Task to carry out | Whenever "MongoDB" appears in a line, please copy that line from the data.

Given records |
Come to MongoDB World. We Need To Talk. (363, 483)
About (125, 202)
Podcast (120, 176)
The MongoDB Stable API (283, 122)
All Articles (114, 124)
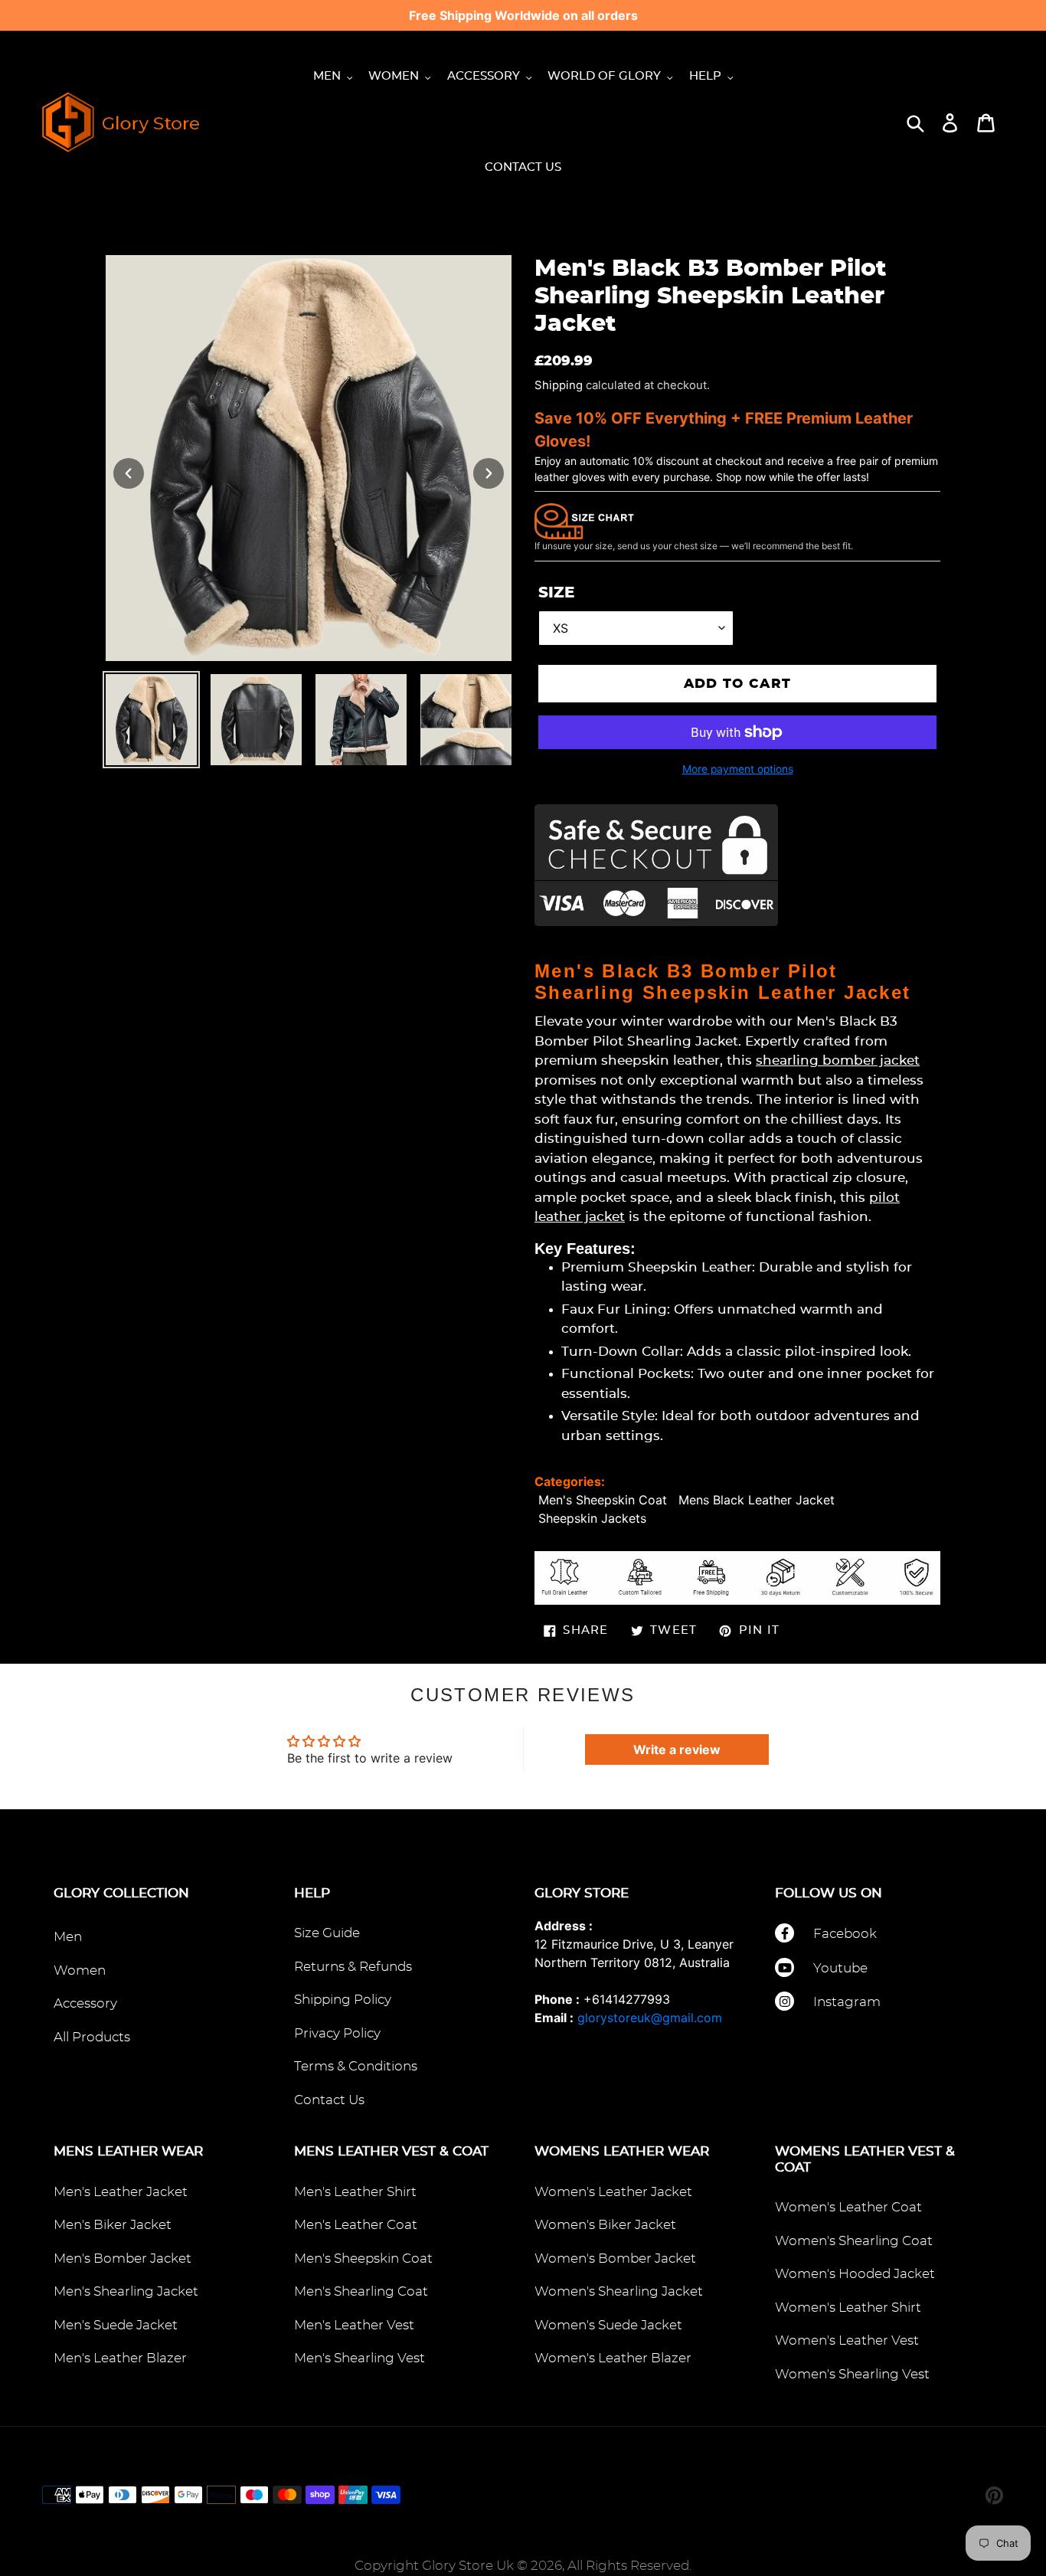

Answer section |
Come to MongoDB World. We Need To Talk. (363, 483)
The MongoDB Stable API (283, 122)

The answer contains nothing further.